### Verilen metin parçası
___

TDK’ya göre Mutezile nedir?
Kaderi inkâr ederek "kul, ettiklerinin yaratıcısıdır" diyen ve Tanrı'nın sıfatları konusunda sünnet ehlinden ayrılan bir felsefe
"ayırmak, uzaklaştırmak" anlamındaki sıfat kokunden olan mu‘tezile kelimesi "uzaklaşan, ayrılıp bir köşeye çekilen" demektir.
Mutezile’nin ortaya çıkışı ile ilgili görüşler
Hz. Osman'ın şehit edilmesinden sonra bazı sahabîlerin üzüntüleri sebebiyle
evlerine çekildikleri, fitne ortamından uzak durmak için siyasî işlere karışmadıkları ve bundan dolayı kendilerine lügat manası itibariyle "mu‘tezile" denildiği bilinmektedir.
Ayrıca Hz. Hasan'ın hilafetten feragat edip, Muaviye'ye hilafeti teslim etmesinden sonra, Hz. Ali'nin yanında yer alan bazı Müslümanların, Muaviye ve diğer insanlardan ayrılıp evlerine ve mescitlere bağlanıp "biz ilim ve ibadet ile meşgulüz" dedikleri de kaydedilmektedir.

___

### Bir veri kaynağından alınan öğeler
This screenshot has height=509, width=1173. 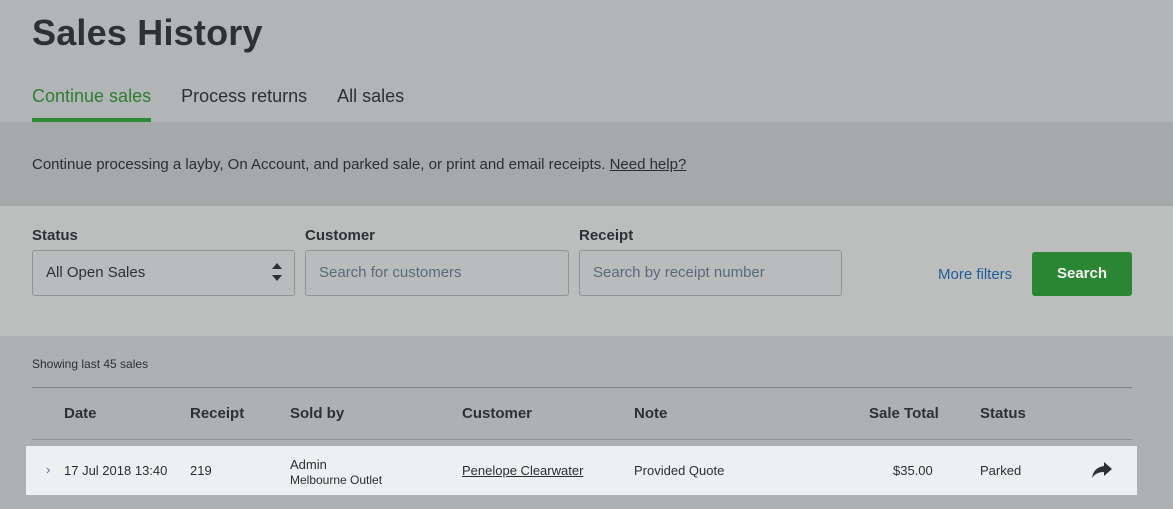 I want to click on tab-continue-sales: Continue sales, so click(x=92, y=103).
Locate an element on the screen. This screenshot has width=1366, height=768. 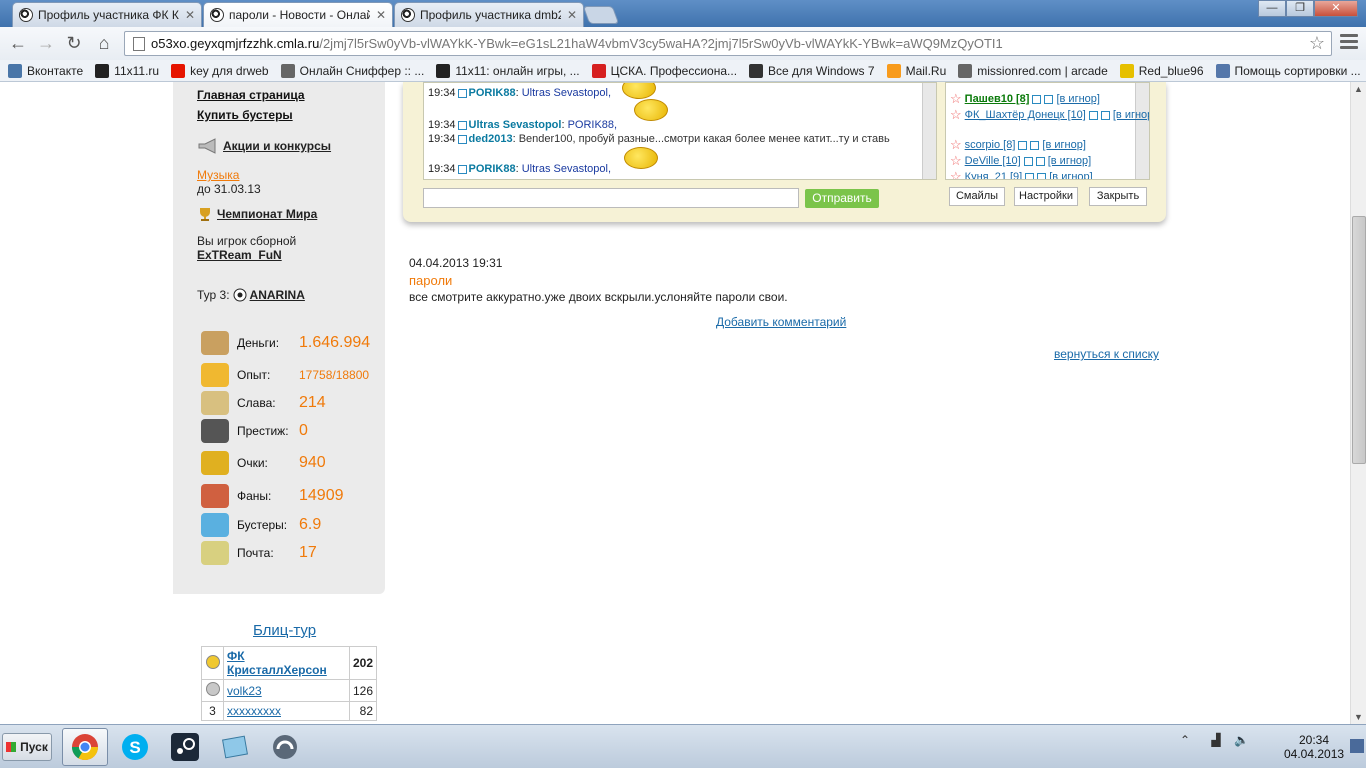
chat-input is located at coordinates (611, 198).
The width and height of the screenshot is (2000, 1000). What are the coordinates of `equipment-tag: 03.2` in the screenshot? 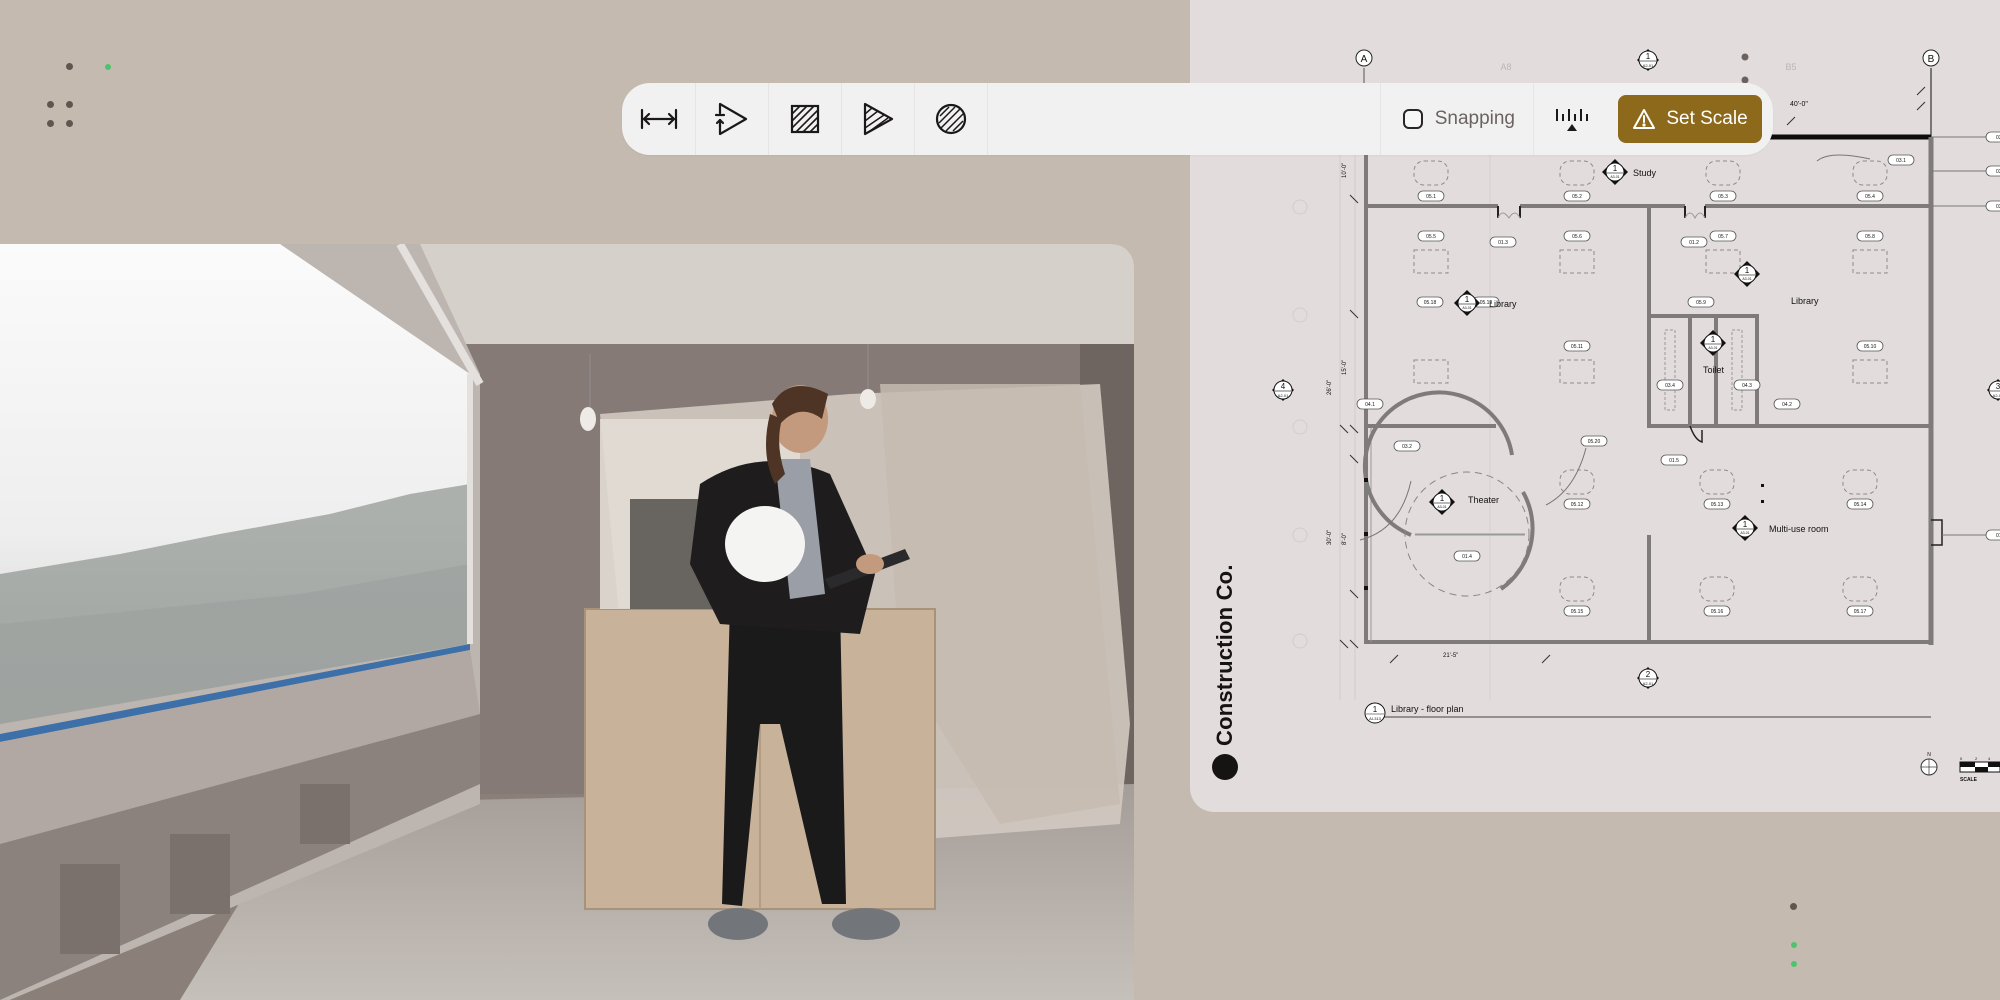 It's located at (1992, 171).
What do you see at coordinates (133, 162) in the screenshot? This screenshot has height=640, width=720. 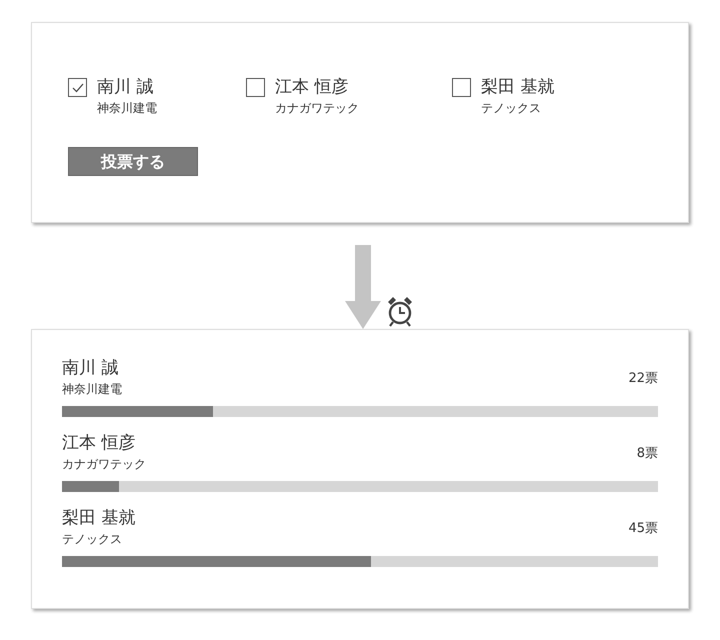 I see `vote-button: 投票する` at bounding box center [133, 162].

___

### Görev yönergesi 1
Lütfen Mutezile metnini "TDK’ya göre Mutezile" ifadesinden başlayıp "dedikleri de kaydedilmektedir." ifadesi de dahil olmak üzere yeniden yazın ve "fitne" kelimesini "kargaşa" ile değiştirin.
### Görev yönergesi 2
Mutezile metnine göre Hz. Hasan hilafeti kime teslim etmiştir?
Satırlar, metinden bağımsız ayrı bir malzemedir.

### Beklenen cevap 1
TDK’ya göre Mutezile nedir?
Kaderi inkâr ederek "kul, ettiklerinin yaratıcısıdır" diyen ve Tanrı'nın sıfatları konusunda sünnet ehlinden ayrılan bir felsefe
"ayırmak, uzaklaştırmak" anlamındaki sıfat kokunden olan mu‘tezile kelimesi "uzaklaşan, ayrılıp bir köşeye çekilen" demektir.
Mutezile’nin ortaya çıkışı ile ilgili görüşler
Hz. Osman'ın şehit edilmesinden sonra bazı sahabîlerin üzüntüleri sebebiyle
evlerine çekildikleri, kargaşa ortamından uzak durmak için siyasî işlere karışmadıkları ve bundan dolayı kendilerine lügat manası itibariyle "mu‘tezile" denildiği bilinmektedir.
Ayrıca Hz. Hasan'ın hilafetten feragat edip, Muaviye'ye hilafeti teslim etmesinden sonra, Hz. Ali'nin yanında yer alan bazı Müslümanların, Muaviye ve diğer insanlardan ayrılıp evlerine ve mescitlere bağlanıp "biz ilim ve ibadet ile meşgulüz" dedikleri de kaydedilmektedir.

### Beklenen cevap 2
Muaviye'ye